The Excise taxes on products such as cigarettes and alcohol are a significant source of government revenue. Understanding how these taxes should be adjusted in keeping with price increases and being diligent in implementing these adjustments carry huge revenue implications. The decisions on taxation require technical evaluation and are significantly in the hands of Sri Lanka’s bureaucrats.
This Insight explores the loss incurred to the government by the negligence of bureaucrats. The latest data reveals that the mishandling of this professional function with regard to cigarette taxation has cost the Sri Lankan government Rs.76 billion over the last eight years.
Space for taxation of cigarettes
Sri Lanka collects over 60 billion in revenue from the Excise taxation of cigarettes. A 25 to 30 cent increase in Excise taxes can increase revenue by about a billion rupees. Therefore, attention to setting taxes professionally will have huge benefits to the government.

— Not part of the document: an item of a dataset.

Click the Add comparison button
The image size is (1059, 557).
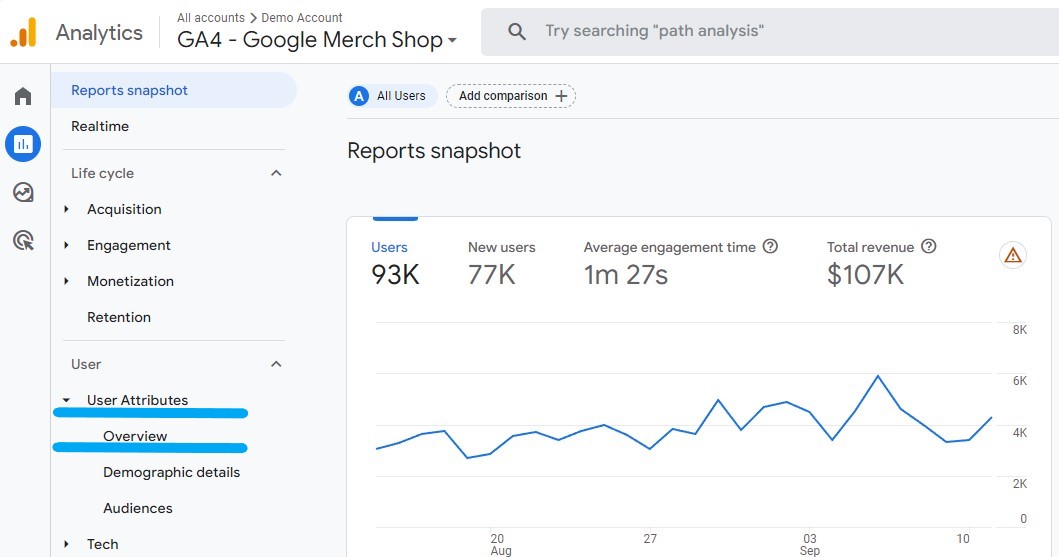click(x=511, y=96)
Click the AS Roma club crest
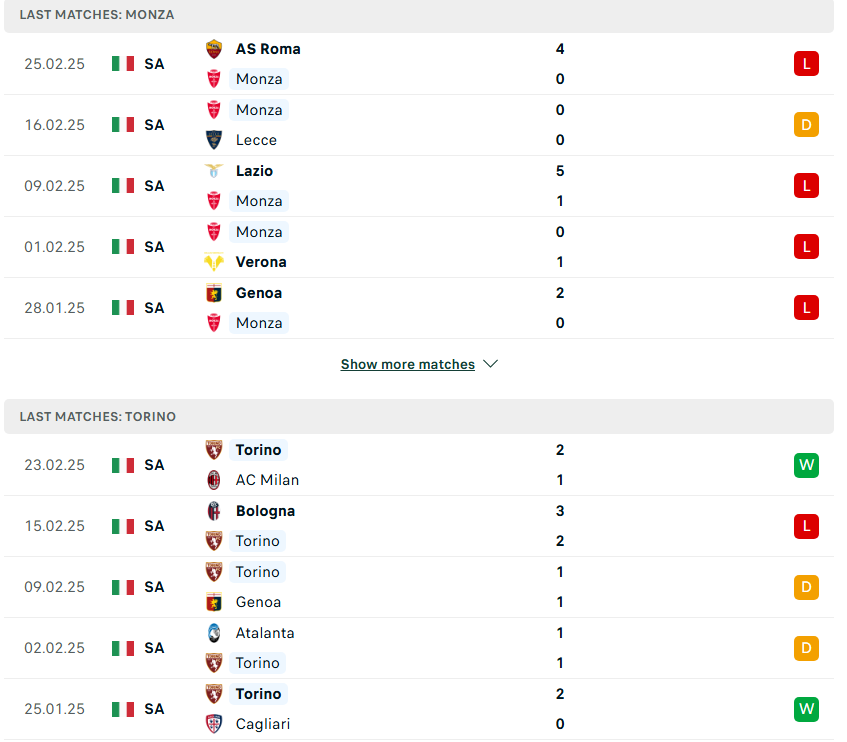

The cost of manufacturing a cigarette – take the brand that has over 80 percent market share – is less than 5 percent of the retail price. That leaves a large margin of space for taxation. The Excise tax rates in Sri Lanka on cigarettes have been in the range of 65-72 percent during the 1990s and in the early years of the Mathata Thitha (in 2006). In addition to this the government also imposes the normal statutory taxes such as VAT.
Inconsistency and reduction of taxation
However, since 2007 the government fail
ed to be diligent in the way that taxes were adjusted and since 2009 there is evidence of outright negligence. The Excise tax rate of the most popular brand was 70.8 percent in 2006 and declined to its recorded lowest of 55.3 percent by September 2008; it increased to 61 percent in 2011 and then fell back to 59 percent and stayed there since 2012.
Sudden correction in taxation after eight years
On October 24, 2014, the Finance and Planning Ministry increased the Excise tax rate, quite suddenly, back to the 2006 level, by taking it to 72 percent. That is, after a lapse of over eight years. The Ceylon Tobacco Company did not increase its price in response to this tax increase. This is despite a growing gap since 2002 where affordability (per capita incomes) has increased faster than the cigarette prices. These developments help to establish the feasibility of the 70+ percent Excise tax rate for the government and for the manufacturer.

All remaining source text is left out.